All’inizio del 1915, in Europa, lo scontro si era già infilato in una situazione di stallo, tra sanguinosissime ed inutili battaglie di trincea.

La Russia aveva pagato prezzi altissimi, sul fronte orientale, nelle battaglie di Tannenberg e dei Laghi Masuri, e chiese agli alleati un intervento che alleviasse la pressione. Fu Winston Churchill, Primo Lord dell’Ammiragliato, ad indicare i Dardanelli.

Lo Stretto costituiva – attraverso il Mar di Marmara e il Mar Nero – lo sbocco dei russi nel Mediterraneo: di lì passava la metà del traffico commerciale, e i nove decimi delle esportazioni russe di grano. Il controllo dei Dardanelli era dunque il rubinetto per i rifornimenti dell’alleato russo.

Inoltre, la Turchia aveva due sole fabbriche di munizioni, sulla costa presso Costantinopoli, che sarebbero state a tiro dei cannoni di una flotta che avesse forzato lo stretto. L’Inghilterra ci provò due volte: il 19 febbraio e il 18 marzo, le navi tentarono di passare il canale. I campi minati e le artiglierie turche ebbero la meglio, affondarono tre navi da battaglia e costringendone altre tre a lunghe riparazioni. Si decise per l’invio dell’esercito.

Il corpo di spedizione fu affidato al comando del generale Ian Hamilton, uno scozzese di 62 anni che aveva prestato servizio in India e nella guerra boera. Lo sbarco denunciò subito le incapacità organizzative: confusione logistica, indecisioni operative, collegamenti inefficaci.

Halmiton scelse sei punti per lo sbarco dei suoi 80 mila uomini, più due azioni diversive, per ingannare Otto Liman von Sanders, il sessantenne ufficiale tedesco che aveva il comando a Gallipoli. Il 25 aprile, i soldati australiani e neozelandesi dell’Australian & New Zealand Army Corpos (ANZAC) scoprirono immediatamente che l’area dell’Ari Burnu non aveva spiagge di facile accesso ma solo scogliere e burroni impraticabili.

-------------------------

-- COMPITI DA SVOLGERE --
**1.** Secondo il brano sui Dardanelli, a chi fu affidato il comando del corpo di spedizione?
**2.** Traduci in inglese la frase del brano sui Dardanelli «Il controllo dei Dardanelli era dunque il rubinetto per i rifornimenti dell’alleato russo.»
**3.** Prosegui il testo sulla spedizione ai Dardanelli a partire dall'ultima frase riportata.

-- VOCI FORNITE --
-------------------------

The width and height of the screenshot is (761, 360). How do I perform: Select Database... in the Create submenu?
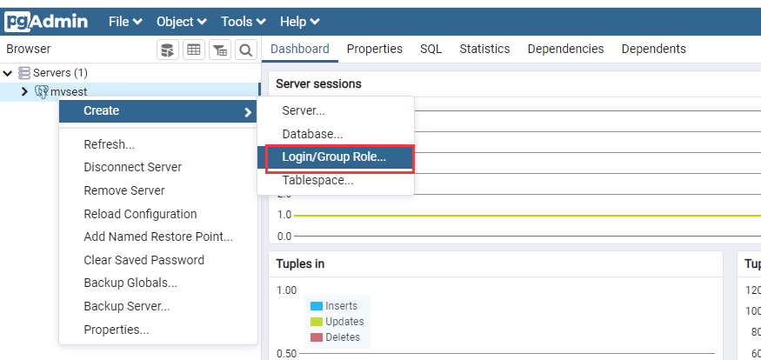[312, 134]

-------------------------

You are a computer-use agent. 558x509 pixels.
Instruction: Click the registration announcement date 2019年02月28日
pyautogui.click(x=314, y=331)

-------------------------

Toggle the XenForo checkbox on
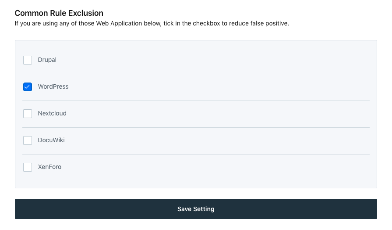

-------------------------

-- RISPOSTE IN ORDINE --
**1.** Al generale Ian Hamilton, uno scozzese di 62 anni.

**2.** Control of the Dardanelles was therefore the tap for supplies to the Russian ally.

**3.**
Oggi è chiaro che l’intera operazione fu decisa proprio lì: il genio militare di Mustafà Kemal comprese che il possesso di Monte Chunuk Bair e del crinale Sari Bair era determinante per il controllo dell’intera penisola. Ignorando gli ordini superiori, Kemal portò tutte le truppe possibili sul Chunuk Bair e sul crinale e tenne le posizioni: gli inglesi, nonostante i loro sforzi, non sarebbero mai più riusciti ad andare avanti.

Nelle altre zone di sbarco, intorno a Capo Helles, regnò subito la confusione: grandissimo coraggio degli attaccanti, nonostante le forti perdite inflitte dall’ostinata determinazione dei turchi.

Il 26 mattina, gli inglesi erano riusciti a portare a terra circa 30 mila uomini. Il problema era che questi erano stati praticamente bloccati sul litorale, in una fascia di un paio di chilometri dalle spiagge, con pochi viveri e scarse munizioni.

Agli australiani – che nei primi tre giorni avevano perso 4.500 uomini – fu dato l’ordine di "scavare, scavare, ancora scavare". E questo, in definitiva, fu il motivo di fondo dell’intera campagna: soldati costretti nelle trincee – in alcuni casi solo 5 metri dividevano i due fronti – sotto il fuoco delle artiglierie, con poca acqua e nugoli di mosche: "mosche di cadaveri", che portavano il pericolo delle malattie dai corpi insepolti ai militari in trincea.

Per il resto è una sequela di assalti tentati con scarso successo: due volte a Krithia, per tentare di impossessarsi dell’altopiano di Achi Baba, dove l’8 maggio gli inglesi avevano conquistato poco più di 600 metri, a prezzo di 6.500 morti. I turchi contrattaccarono, insistentemente, nella zona di Anzac, con coraggio e determinazione.

Il 19 maggio, per esempio, 30 mila uomini assaltarono ripetutamente il centro delle postazioni australiane. I turchi persero 10 mila uomini, contro i 100 morti e i 500 feriti dell’ANZAC. Gli australiani – scanzonati, indisciplinati ma testardi e coraggiosi – costruirono lì la loro fama di grandi soldati.

E, mano a mano che passavano i giorni, cominciarono a riconoscere nel soldato turco un avversario degno di loro: fino a dichiarare pubblicamente che "Johnny Turk" o "Abdul" non era un selvaggio primitivo, come diceva la propaganda alleata, ma "un bravo e corretto combattente". Il 4 giugno, muovendo dalle postazioni di Capo Helles, 30 mila inglesi tentarono di nuovo l’assalto a Krithia, difesa da 28 mila turchi. Assalto lanciato in pieno giorno, contro le trincee: nuovo fallimento, 4.000 morti. Devastanti anche le perdite turche.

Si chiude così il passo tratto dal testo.